The Swedish Civil Contingencies Agency (Myndigheten för samhällsskydd och beredskap – MSB) said on Wednesday it will be sending two people "as early as tonight" to support United Nations Disaster Assessment & Coordination (UNDAC) teams on their way to Haiti.
“It’s not uncommon for us to receive requests from the UN to help with IT and communications support when there is natural disaster,” MSB spokesperson Karin Wiklund told The Local.
“It’s one of the areas where we’ve proven ourselves rather capable.”
According to foreign media reports, the quake, which measured 7.0 on the Richter-scale, brought widespread damage to the Haitian capital of Port-au-Prince, leveling dozens of buildings, including the National Palace.
So far, there have been no official estimates of the number of casualties, although early indications are that the loss of life will be profound.
The headquarters of the UN mission in Port-au-Prince also collapsed, according to a statement by the international body.
According to the Swedish foreign ministry, ten Swedes working for the UN in Haiti were believed to be in Port-au-Prince at the time of the quake.
A foreign ministry spokesperson told Sveriges Television (SVT) that seven of the Haiti-based Swedes had contacted the ministry to say that they were fine.

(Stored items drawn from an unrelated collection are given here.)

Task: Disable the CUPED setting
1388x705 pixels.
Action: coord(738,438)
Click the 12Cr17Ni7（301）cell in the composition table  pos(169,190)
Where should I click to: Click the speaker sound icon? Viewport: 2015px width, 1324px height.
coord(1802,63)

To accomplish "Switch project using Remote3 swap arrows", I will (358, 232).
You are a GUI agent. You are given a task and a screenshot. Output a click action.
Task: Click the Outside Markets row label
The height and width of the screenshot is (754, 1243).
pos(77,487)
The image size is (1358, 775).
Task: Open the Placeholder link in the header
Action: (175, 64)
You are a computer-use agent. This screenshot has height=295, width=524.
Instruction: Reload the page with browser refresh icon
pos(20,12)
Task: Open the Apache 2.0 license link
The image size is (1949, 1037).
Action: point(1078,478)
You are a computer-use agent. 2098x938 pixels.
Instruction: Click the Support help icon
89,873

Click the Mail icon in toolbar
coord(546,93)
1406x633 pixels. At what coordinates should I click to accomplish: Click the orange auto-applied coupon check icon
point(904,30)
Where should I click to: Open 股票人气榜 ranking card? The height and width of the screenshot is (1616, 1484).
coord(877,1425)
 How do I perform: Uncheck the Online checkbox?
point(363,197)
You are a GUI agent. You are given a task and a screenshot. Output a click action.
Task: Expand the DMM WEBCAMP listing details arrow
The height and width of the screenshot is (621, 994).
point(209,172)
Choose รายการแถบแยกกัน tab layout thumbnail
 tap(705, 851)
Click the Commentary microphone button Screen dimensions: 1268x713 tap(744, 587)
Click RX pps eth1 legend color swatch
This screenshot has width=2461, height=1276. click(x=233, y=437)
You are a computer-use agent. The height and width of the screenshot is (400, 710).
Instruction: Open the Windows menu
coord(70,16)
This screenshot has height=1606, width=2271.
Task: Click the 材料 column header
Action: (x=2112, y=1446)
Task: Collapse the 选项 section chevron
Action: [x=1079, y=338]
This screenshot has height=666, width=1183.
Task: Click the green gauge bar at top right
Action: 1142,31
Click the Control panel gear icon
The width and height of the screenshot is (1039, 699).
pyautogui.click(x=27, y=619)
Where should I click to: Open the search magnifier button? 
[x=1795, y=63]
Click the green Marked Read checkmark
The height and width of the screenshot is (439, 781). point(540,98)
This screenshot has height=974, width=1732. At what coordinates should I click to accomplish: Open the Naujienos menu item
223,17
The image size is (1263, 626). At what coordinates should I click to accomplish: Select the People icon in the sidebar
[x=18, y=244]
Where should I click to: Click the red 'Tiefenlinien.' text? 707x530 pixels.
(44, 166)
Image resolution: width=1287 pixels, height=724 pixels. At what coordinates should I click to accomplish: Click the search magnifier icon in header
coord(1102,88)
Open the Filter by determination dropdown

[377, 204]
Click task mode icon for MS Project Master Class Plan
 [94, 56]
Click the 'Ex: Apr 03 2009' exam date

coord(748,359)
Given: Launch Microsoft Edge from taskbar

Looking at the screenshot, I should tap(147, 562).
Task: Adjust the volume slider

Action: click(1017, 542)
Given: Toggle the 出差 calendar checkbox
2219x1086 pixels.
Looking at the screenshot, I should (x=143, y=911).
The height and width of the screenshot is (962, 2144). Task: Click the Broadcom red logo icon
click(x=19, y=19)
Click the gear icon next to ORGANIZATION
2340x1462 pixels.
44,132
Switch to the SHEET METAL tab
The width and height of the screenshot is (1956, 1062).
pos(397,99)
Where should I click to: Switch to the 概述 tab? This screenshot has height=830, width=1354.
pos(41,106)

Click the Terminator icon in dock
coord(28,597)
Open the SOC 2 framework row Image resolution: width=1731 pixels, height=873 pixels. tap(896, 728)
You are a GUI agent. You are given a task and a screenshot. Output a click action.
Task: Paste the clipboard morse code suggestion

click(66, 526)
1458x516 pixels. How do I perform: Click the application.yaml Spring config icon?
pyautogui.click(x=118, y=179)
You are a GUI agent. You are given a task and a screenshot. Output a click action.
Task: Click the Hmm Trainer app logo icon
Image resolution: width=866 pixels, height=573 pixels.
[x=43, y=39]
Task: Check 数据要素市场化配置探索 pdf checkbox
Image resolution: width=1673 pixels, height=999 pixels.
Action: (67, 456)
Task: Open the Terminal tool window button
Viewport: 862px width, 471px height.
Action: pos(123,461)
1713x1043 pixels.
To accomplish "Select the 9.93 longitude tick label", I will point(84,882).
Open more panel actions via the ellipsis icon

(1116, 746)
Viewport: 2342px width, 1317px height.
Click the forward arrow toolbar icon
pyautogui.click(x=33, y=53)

Three other Swedes, however, remain unaccounted for, along with a number of other UN staff stationed in Port-au-Prince.
“We know there will be casualties but we cannot give figures for the time being,” Alain Le Roy, the chief of UN peacekeeping forces, told The Associated Press news agency in New York.
The foreign ministry has also been unable to contact Sweden’s honourary consul in Port-au-Prince, as both fixed-line and mobile telephone networks remained out of service following the quake, the Dagens Nyheter (DN) newspaper reports.
In addition to preparations by Sweden’s Civil Contingencies Agency, the Swedish branch of the Red Cross has teamed up with the Expressen newspaper in a drive for donations to assist victims of the earthquake.
According to the head of operations in Haiti for the Swedish chapter of the Star of Hope aid group, around half the buildings in and around Port-au-Prince have been destroyed.
The organization, which operates several projects near the Haitian capital, has also launched an appeal for aid for Haitian earthquake victims, as have a number of other Swedish charities.